(Saved data entries)
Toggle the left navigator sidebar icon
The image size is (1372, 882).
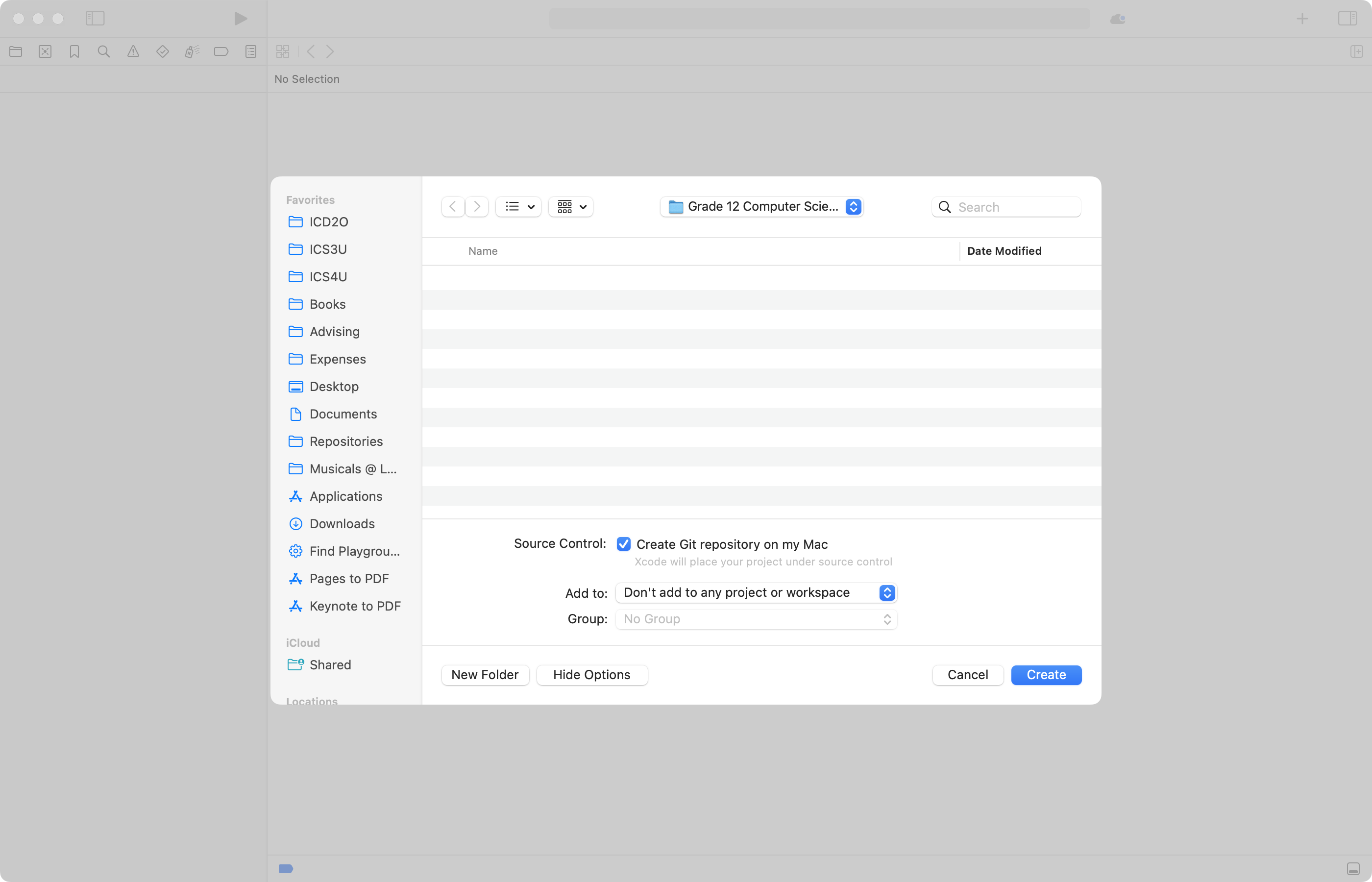95,18
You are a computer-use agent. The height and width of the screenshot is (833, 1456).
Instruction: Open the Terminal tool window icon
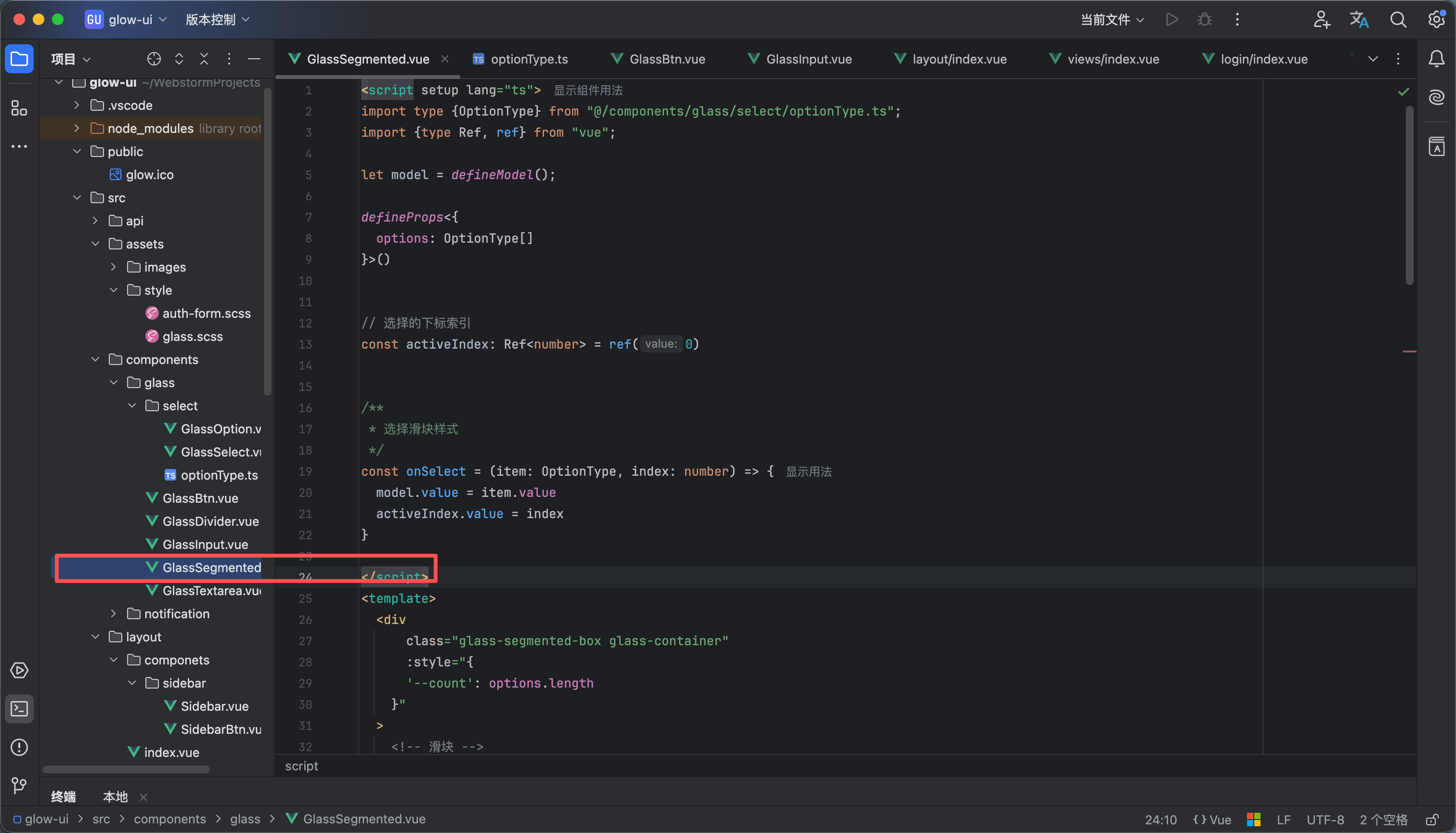click(19, 709)
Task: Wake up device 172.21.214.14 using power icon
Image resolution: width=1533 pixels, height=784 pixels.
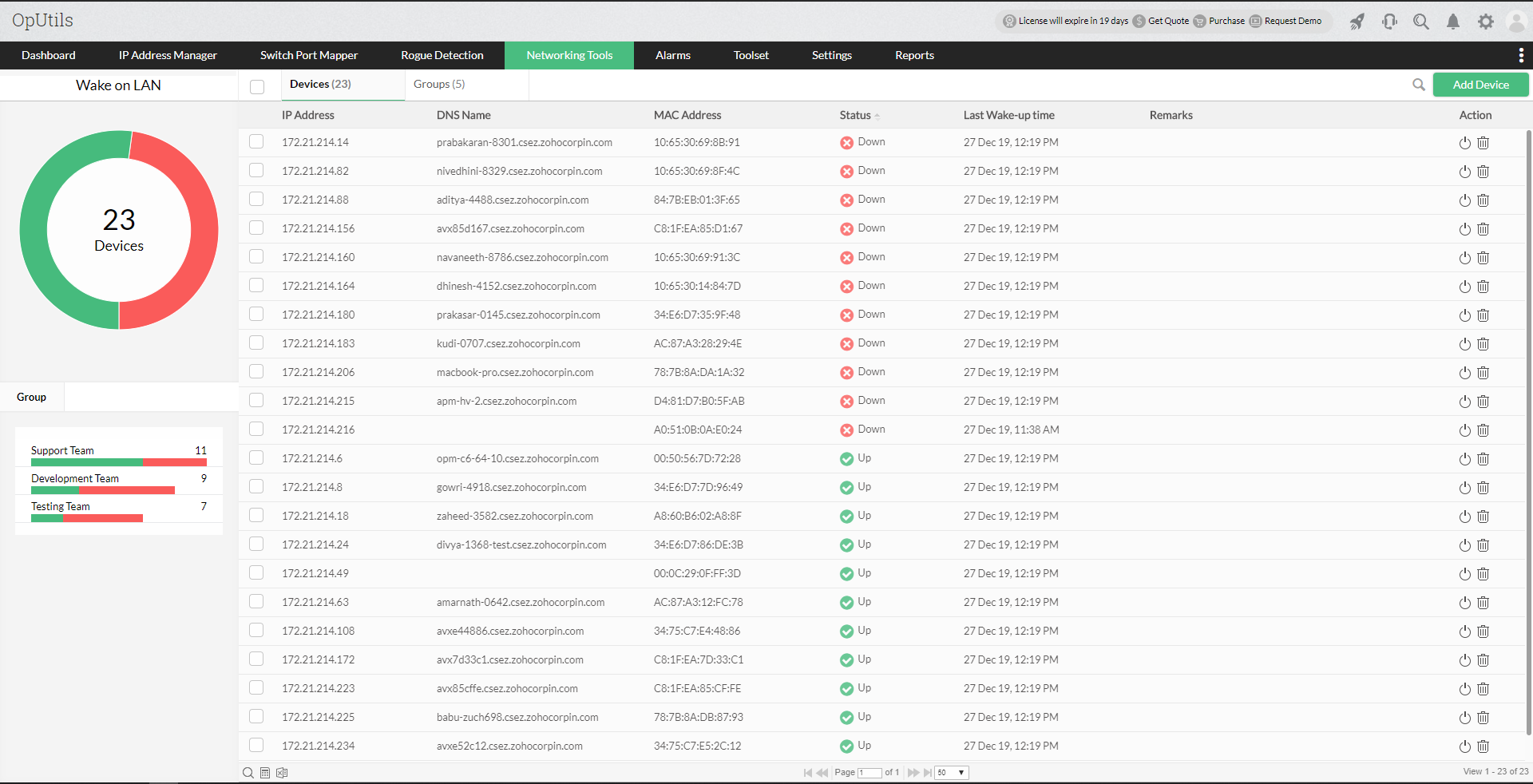Action: click(1464, 143)
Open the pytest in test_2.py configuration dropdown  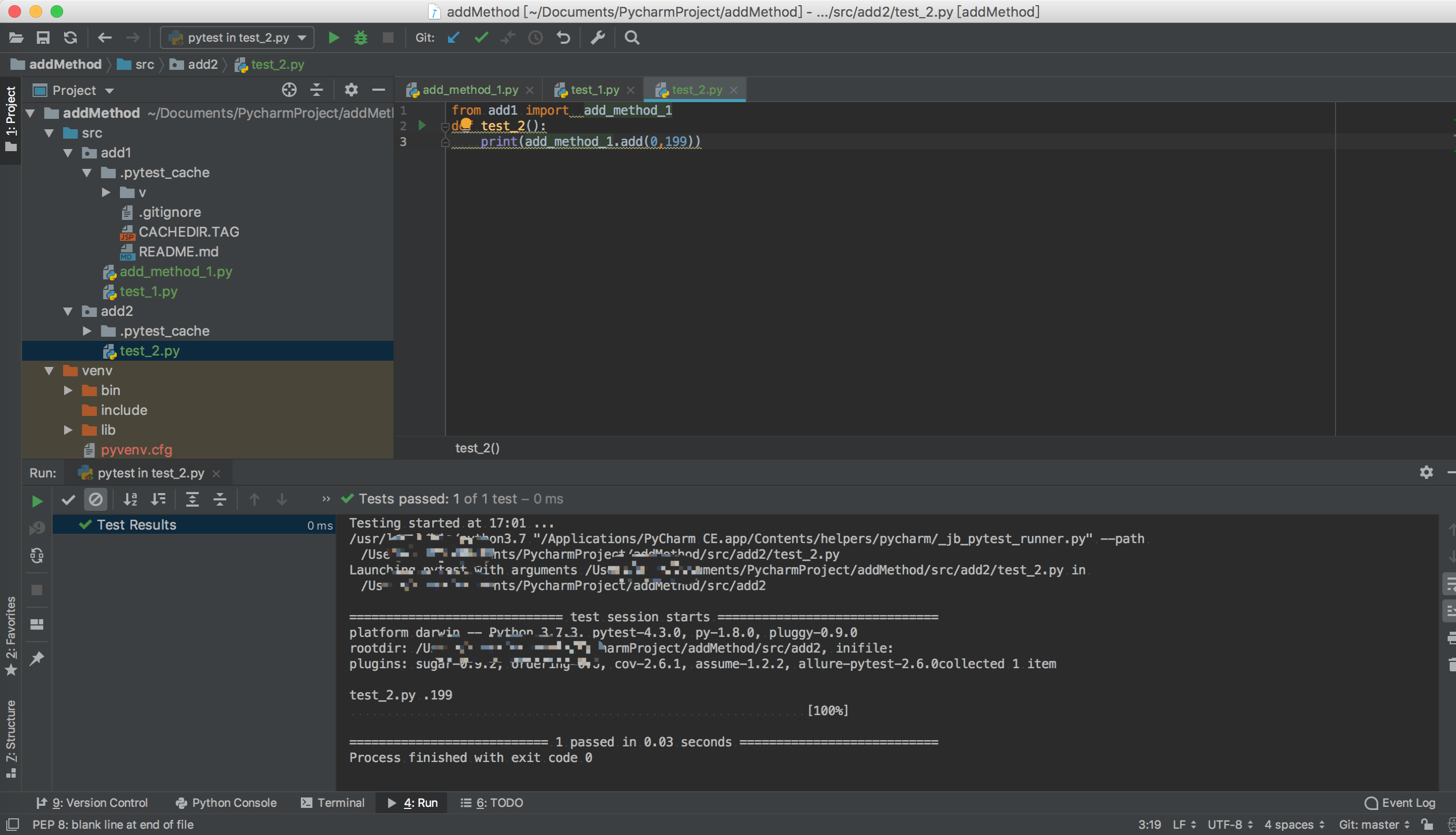pos(237,38)
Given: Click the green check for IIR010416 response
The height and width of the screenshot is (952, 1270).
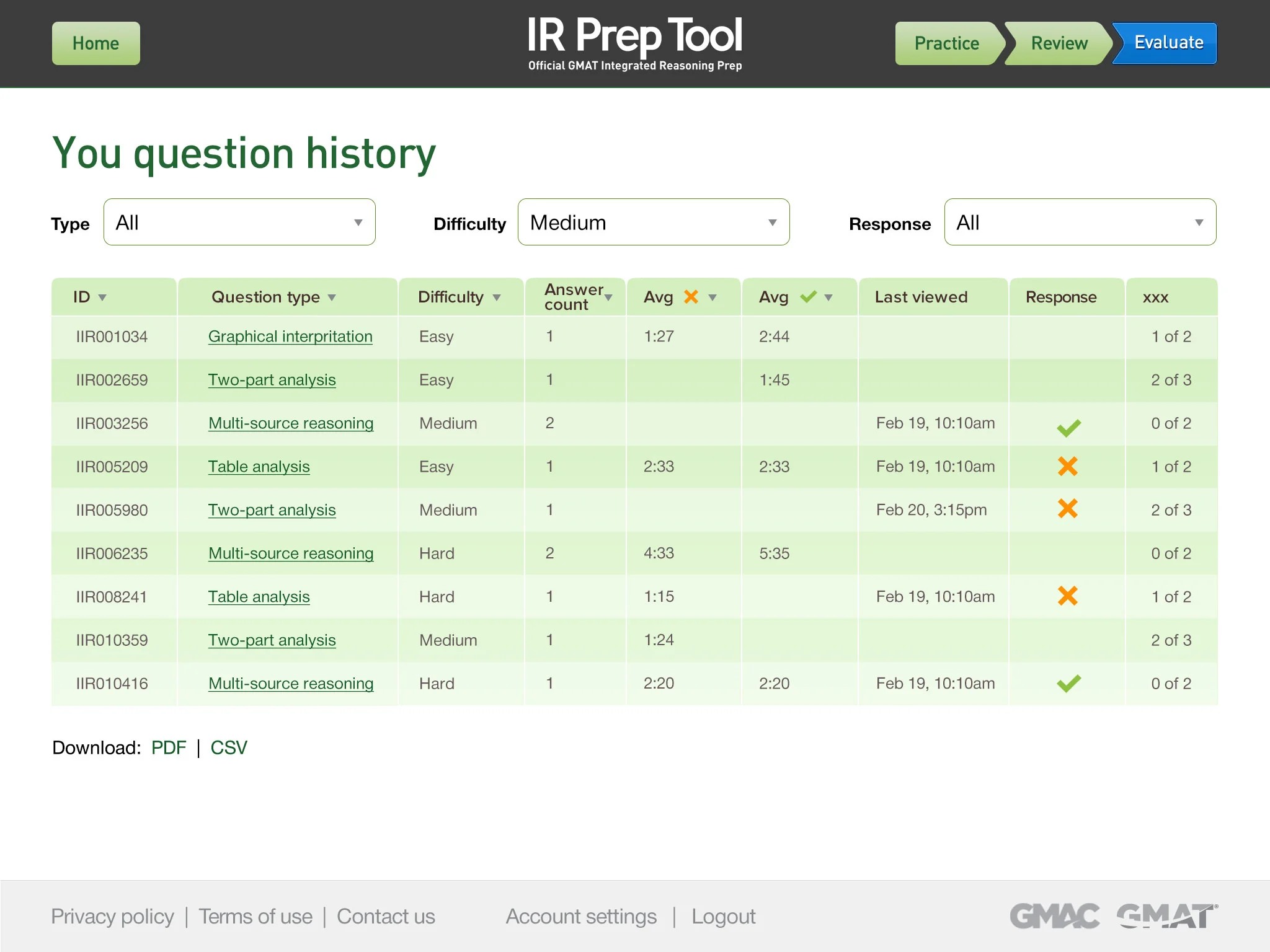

* [Work instructions] Leaving out the pictures, restate word for word the lines above from the one containing "Given: Click the" through the end of the records, both ends included.

* [Your response]
Given: Click the green check for IIR010416 response
The height and width of the screenshot is (952, 1270).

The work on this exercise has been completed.